Davon gehe ich sowieso aus. Das ist im Bereich der Fotografie an vielen Stellen so. Zum Beispiel die größeren Einrichtun­gen, wie auch Museen, nehmen ihre Verantwortung nicht so wahr, wie sie es sollten. Sehr oft wird , und das mag auch bei den Redaktionen und Bildredakteuren so sein, nur auf den großen und schnellen Erfolg geschielt – das heißt natürlich auch kommerziellen Erfolg. Ich meine, Risiken einzugehen, das Augenmerk wieder auf Leute zu richten, die auch für die Auseinandersetzung der Fotografie in der Gegenwart interessant sein könnten, ist viel reizvoller als Fotos, die sowieso schon »in« sind, immer wieder zu reproduzieren.
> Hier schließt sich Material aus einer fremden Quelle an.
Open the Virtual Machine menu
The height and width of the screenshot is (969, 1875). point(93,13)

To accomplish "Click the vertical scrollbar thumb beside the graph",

Wobei die Antwort meist lautet: »Das wollen die Leute nicht sehen.«

Natürlich, das ist immer dasselbe. Eine Welle, die sich dann immer mehr selber bestärkt. Wie im Fernsehen: »Wir können ja nichts Gutes mehr bringen, weil die Leute das nicht sehenwollen.« Und je mehr man dann nichts Gutes bringt, stellt man fest, daß die Leute es nicht sehen.